Masyarakat yang tinggal di desa-desa yang berbatasan dengan desa kampung kolam mayoritas suku Jawa. Namun hanya desa kampung kolam yang mempunyai

kesenian reog, Sanggar Langen Budoyo berada di bawah naungan Forum Masyarakat Jawa Deli. Masyarakat suku Jawa tetap menampilkan ciri etnisnya dan mereka juga tetap menggunakan bahasa Jawa sebagai alat komunikasi mereka sehari-hari, walaupun masyarakat Jawa tersebut sudah berdampingan dengan berbagai suku yang tinggal menetap di desa kampung kolam.

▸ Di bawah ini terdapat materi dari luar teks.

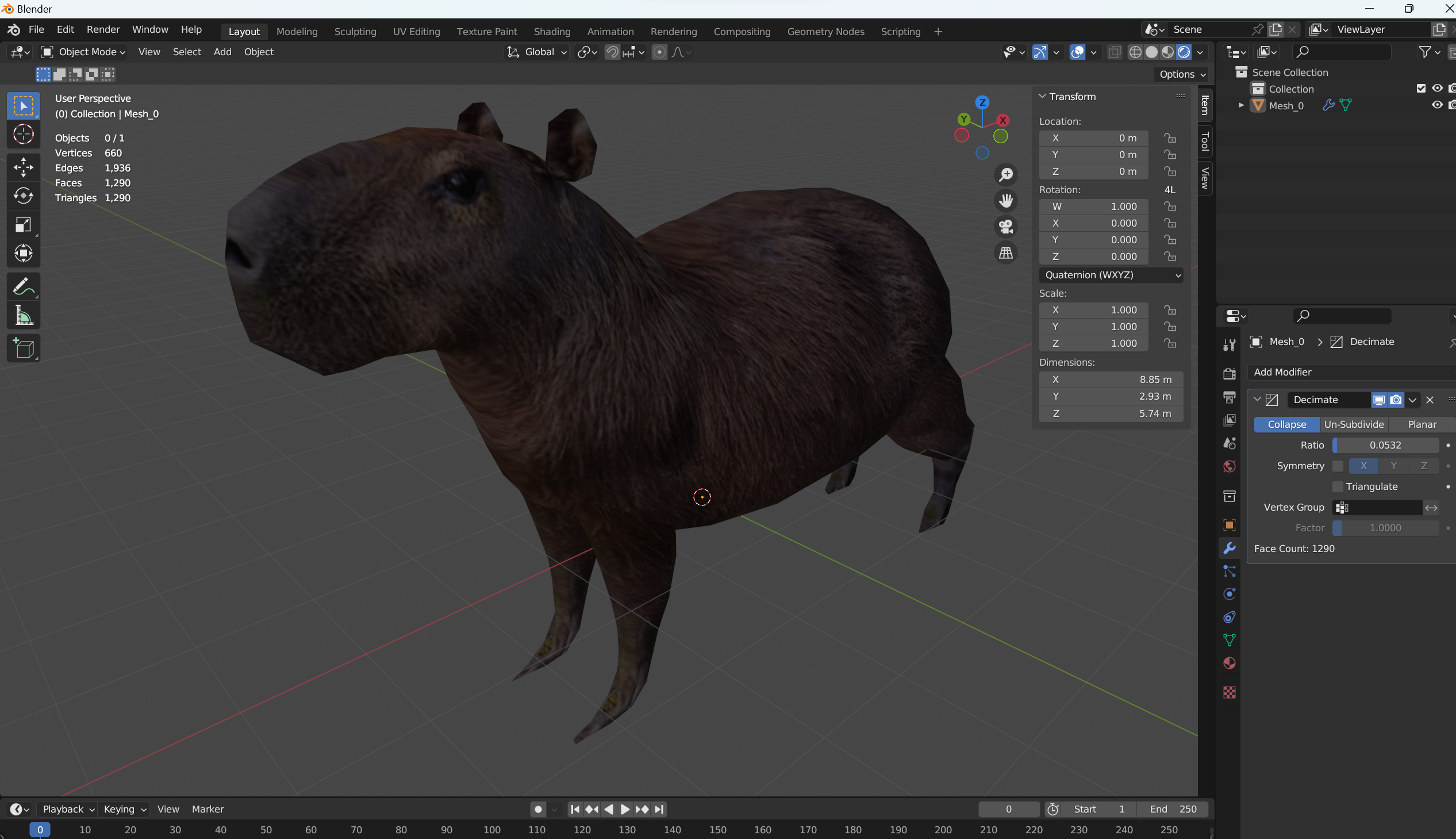Enable the Triangulate checkbox
This screenshot has height=839, width=1456.
click(1338, 487)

Mereka juga masih melakukan peristiwa budaya seperti ritual upacara perkawinan, serta menghidupkan dan mempertahankan kesenian tradisional mereka seperti : Ludruk, Ketoprak, Kuda Lumping, Wayangan, Jaran Kepang dan Reog Ponorogo.

2.8 Bahasa

Bahasa pengantar dikalangan masyarakat Jawa didesa kampung kolam adalah bahasa Jawa. Namun, sebagian besar masyarakat Jawa didesa kampung kolam menggunakan bahasa Indonesia untuk berkomunikasi dengan etnis lain. Para pemain kesenian reog ponorogo ada yang bisa berbahasa Indonesia dengan baik ada juga yang tidak bisa sama sekali, biasanya pemain yang tidak bisa berbahasa Indonesia adalah para sesepuh dan yang bisa para pemain yang lahir dan besar diseda kampung kolam tersebut. Kromo inggil merupakan tata cara berbahasa paling tinggi atau dengan kata lain yang paling halus. Bahasa kromo ini sering digunakan oleh orang- orang yang berpangkat, orang-orang sederajat, anak terhadap orang tuanya, murid terhadap guru, bawahan terhadap atasan, dan buruh terhadap majikan. Bahasa sehari- hari yang dipergunakan oleh penduduk desa kampung kolam adalah bahasa Ngoko karena merupakan bahasa Jawa biasa yang sering dipergunakan oleh orang tua terhadap anak, antar teman sebaya, atasan terhadap bawahan, dan majikan terhadap kuli.